"""Read DS-PAW specified .as format file to ASE atoms."""
import re
from pathlib import Path
from typing import Any
import numpy as np
from ase.atoms import Atoms
from loguru import logger
from ddpc.io.utils import absf, remove_comments
[docs]
@logger.catch
def read(p: Path | str = "structure.as") -> Atoms:
"""Read DS-PAW atomic structure format file and convert to ASE Atoms object.
This function reads DS-PAW's custom .as format files which support advanced
features like lattice constraints, atomic position constraints, and magnetic
moments. The format is used by the DS-PAW DFT code for structure input.
Parameters
----------
p : pathlib.Path or str, default "structure.as"
Path to the DS-PAW .as format structure file.
Returns
-------
ase.atoms.Atoms
ASE Atoms object containing the crystal structure with:
- Atomic positions (Cartesian or fractional coordinates)
- Unit cell lattice vectors
- Magnetic moments (if specified)
- Constraint information stored in the info dictionary
Notes
-----
The DS-PAW .as format supports:
- Lattice vector constraints (Fix_x, Fix_y, Fix_z per vector)
- Atomic position constraints (Fix, Fix_x, Fix_y, Fix_z per atom)
- Magnetic moments (collinear: Mag, non-collinear: Mag_x, Mag_y, Mag_z)
- Both Cartesian and Direct (fractional) coordinate systems
Constraint information is preserved in the Atoms.info dictionary for
later use in calculations or file writing.
Examples
--------
>>> atoms = read("input.as")
>>> print(atoms.get_chemical_formula())
'Si2'
>>> atoms = read(Path("structures/crystal.as"))
>>> print(atoms.info.keys()) # Shows constraint information
dict_keys(['Fix_x', 'Fix_y', 'Fix_z'])
"""
absfile = absf(p)
lines = remove_comments(absfile, "#")
natom = int(lines[1]) # number of atoms
lattice = _get_lat(lines)
lat_fixs = _get_latfixs(lines)
elements, coords = _get_ele_pos(lines, natom)
atom_fix, mag = _get_mag_fix(lines, natom)
if "Mag" in mag:
magmoms = mag.pop("Mag")
elif "Mag_x" in mag and "Mag_y" in mag and "Mag_z" in mag:
magmoms = np.array([mag.pop("Mag_x"), mag.pop("Mag_y"), mag.pop("Mag_z")]).T.tolist()
else:
magmoms = None
# lat & atom fix info are stored in info property
freedom = {"lat": lat_fixs} | atom_fix if any(lat_fixs) else atom_fix
atoms = Atoms(symbols=elements, cell=lattice, info=freedom, magmoms=magmoms, pbc=True)

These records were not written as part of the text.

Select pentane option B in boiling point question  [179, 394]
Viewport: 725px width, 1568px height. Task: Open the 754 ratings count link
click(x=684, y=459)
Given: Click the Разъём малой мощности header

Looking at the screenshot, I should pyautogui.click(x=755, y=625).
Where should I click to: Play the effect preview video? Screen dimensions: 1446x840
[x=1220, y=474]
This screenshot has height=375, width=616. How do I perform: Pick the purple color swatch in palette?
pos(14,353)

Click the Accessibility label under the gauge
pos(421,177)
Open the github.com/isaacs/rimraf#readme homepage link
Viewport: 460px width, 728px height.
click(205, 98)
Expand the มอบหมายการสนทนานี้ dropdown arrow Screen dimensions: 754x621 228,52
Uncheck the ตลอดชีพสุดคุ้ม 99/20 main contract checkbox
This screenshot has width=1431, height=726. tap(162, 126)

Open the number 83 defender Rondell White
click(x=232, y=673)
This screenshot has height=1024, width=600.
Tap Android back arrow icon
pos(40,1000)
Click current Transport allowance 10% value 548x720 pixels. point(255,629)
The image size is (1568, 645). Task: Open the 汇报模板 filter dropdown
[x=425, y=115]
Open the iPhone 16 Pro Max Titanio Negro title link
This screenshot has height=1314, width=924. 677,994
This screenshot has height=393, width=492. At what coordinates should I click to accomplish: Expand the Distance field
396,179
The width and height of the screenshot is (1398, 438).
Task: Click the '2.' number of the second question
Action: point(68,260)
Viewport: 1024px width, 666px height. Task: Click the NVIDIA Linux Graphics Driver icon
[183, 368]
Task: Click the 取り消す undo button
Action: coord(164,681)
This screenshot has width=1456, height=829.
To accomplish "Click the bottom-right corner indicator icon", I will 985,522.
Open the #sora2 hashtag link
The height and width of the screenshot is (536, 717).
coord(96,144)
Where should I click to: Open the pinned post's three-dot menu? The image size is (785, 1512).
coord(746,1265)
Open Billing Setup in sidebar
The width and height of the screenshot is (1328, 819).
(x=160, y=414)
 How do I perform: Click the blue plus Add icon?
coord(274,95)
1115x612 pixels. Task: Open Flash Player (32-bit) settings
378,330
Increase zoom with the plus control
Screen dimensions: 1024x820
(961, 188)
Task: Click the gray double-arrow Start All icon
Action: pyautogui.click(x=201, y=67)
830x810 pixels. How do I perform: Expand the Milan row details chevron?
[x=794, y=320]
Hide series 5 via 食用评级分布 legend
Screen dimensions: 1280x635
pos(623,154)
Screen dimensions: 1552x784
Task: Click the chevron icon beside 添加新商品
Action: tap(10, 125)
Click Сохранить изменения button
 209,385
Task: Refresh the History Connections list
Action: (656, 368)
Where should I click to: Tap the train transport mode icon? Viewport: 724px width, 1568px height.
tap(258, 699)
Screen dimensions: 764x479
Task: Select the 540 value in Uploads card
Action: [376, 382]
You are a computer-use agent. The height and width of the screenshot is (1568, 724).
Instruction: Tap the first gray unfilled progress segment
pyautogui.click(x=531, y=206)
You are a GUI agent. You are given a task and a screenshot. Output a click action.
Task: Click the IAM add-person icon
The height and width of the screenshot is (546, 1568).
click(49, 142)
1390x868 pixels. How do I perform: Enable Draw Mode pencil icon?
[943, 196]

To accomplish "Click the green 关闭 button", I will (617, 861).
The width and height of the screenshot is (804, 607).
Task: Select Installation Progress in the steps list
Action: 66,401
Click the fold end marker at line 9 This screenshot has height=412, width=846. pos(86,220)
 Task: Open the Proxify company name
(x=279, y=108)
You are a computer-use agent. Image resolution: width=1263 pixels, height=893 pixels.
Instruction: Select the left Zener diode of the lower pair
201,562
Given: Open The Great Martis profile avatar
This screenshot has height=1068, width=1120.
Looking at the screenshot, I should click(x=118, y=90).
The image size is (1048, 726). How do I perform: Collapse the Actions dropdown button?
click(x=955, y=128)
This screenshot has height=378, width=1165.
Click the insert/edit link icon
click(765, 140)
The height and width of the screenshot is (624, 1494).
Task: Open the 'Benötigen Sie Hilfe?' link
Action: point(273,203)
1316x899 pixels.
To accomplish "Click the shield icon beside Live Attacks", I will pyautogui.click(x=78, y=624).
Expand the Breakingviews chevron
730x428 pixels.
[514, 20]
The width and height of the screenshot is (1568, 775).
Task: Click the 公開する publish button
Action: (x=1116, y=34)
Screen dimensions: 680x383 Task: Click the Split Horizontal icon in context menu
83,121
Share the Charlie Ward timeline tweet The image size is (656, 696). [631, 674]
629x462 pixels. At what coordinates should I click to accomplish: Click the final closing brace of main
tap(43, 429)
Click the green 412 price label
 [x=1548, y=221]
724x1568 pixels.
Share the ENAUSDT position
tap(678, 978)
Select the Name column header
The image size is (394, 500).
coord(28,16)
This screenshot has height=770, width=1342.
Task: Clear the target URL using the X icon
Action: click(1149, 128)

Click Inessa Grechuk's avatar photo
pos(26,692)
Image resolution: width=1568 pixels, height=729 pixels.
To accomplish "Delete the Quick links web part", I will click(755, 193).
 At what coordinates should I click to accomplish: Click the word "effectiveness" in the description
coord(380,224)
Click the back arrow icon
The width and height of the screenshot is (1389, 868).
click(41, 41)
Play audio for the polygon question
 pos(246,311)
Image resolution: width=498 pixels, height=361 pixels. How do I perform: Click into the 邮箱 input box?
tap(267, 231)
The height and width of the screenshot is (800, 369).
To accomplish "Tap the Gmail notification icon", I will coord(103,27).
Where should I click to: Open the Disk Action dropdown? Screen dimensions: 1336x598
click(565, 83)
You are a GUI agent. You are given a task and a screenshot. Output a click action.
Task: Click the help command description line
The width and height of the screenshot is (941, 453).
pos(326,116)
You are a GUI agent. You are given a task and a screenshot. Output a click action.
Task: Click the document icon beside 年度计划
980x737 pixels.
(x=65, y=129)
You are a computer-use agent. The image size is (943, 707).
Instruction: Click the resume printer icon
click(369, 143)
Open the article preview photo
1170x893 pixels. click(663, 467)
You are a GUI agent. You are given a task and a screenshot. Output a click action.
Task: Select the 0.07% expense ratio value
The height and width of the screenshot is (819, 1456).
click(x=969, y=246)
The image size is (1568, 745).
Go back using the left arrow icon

cd = lines[6].strip().split()[0] # Cartesian/Direct
_set_poses(atoms, cd, coords)
return atoms
@logger.catch
def _set_poses(atoms: Atoms, cd: str, coords: np.ndarray) -> None:
"""Set atomic positions in ASE Atoms object based on coordinate type.
Parameters
----------
atoms : ase.atoms.Atoms
ASE Atoms object to modify.
cd : str
Coordinate type: "Direct" for fractional or "Cartesian" for absolute.
coords : numpy.ndarray
Array of atomic coordinates with shape (n_atoms, 3).
Raises
------
ValueError
If coordinate type is neither "Direct" nor "Cartesian".
"""
# 'Cartesian/Direct Mag Fix_x ...'
if cd == "Direct":
atoms.set_scaled_positions(coords)
elif cd == "Cartesian":
atoms.set_positions(coords)
else:
raise ValueError("Structure file format error!")
@logger.catch
def _get_latfixs(lines: list[str]) -> list[bool]:
"""Extract lattice constraint information from DS-PAW .as file lines.
Parameters
----------
lines : list of str
Preprocessed lines from the .as file with comments removed.
Returns
-------
list of bool
List of 9 boolean values representing lattice vector constraints:
[a_x, a_y, a_z, b_x, b_y, b_z, c_x, c_y, c_z]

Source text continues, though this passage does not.